- **Available data**:
☆ ☆ ☆ ☆ ☆

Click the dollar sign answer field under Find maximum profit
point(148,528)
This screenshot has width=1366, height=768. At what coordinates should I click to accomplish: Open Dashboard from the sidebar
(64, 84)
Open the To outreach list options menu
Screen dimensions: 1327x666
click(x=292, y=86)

☆ ☆ ☆ ☆ ☆

Copy over exactly the lines above from the one with "This screenshot has" to the last, both included, and no others.

- **Reply to the task**:
This screenshot has width=1366, height=768. At what coordinates should I click to accomplish: Open Dashboard from the sidebar
(64, 84)
Open the To outreach list options menu
Screen dimensions: 1327x666
click(x=292, y=86)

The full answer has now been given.